Because the listing below is to be kept intact, restate all of it word for word.
======
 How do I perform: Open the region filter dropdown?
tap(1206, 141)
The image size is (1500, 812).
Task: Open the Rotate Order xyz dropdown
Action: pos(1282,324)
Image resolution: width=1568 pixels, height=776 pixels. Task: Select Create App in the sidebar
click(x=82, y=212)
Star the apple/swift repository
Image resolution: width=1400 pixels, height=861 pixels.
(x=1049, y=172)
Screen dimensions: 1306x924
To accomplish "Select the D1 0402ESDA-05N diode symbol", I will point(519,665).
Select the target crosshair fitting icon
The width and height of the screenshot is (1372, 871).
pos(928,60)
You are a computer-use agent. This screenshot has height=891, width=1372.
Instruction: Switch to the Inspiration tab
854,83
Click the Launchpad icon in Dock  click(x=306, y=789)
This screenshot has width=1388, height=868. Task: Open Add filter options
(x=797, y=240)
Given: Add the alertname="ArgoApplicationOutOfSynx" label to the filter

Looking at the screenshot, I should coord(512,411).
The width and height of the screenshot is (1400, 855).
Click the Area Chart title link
======
■ **Your response**
 How do I perform: Open the region filter dropdown?
tap(1206, 141)
The image size is (1500, 812).
Task: Open the Rotate Order xyz dropdown
Action: pos(1282,324)
Image resolution: width=1568 pixels, height=776 pixels. Task: Select Create App in the sidebar
click(x=82, y=212)
Star the apple/swift repository
Image resolution: width=1400 pixels, height=861 pixels.
(x=1049, y=172)
Screen dimensions: 1306x924
To accomplish "Select the D1 0402ESDA-05N diode symbol", I will point(519,665).
Select the target crosshair fitting icon
The width and height of the screenshot is (1372, 871).
pos(928,60)
You are a computer-use agent. This screenshot has height=891, width=1372.
Instruction: Switch to the Inspiration tab
854,83
Click the Launchpad icon in Dock  click(x=306, y=789)
This screenshot has width=1388, height=868. Task: Open Add filter options
(x=797, y=240)
Given: Add the alertname="ArgoApplicationOutOfSynx" label to the filter

Looking at the screenshot, I should coord(512,411).
The width and height of the screenshot is (1400, 855).
Click the Area Chart title link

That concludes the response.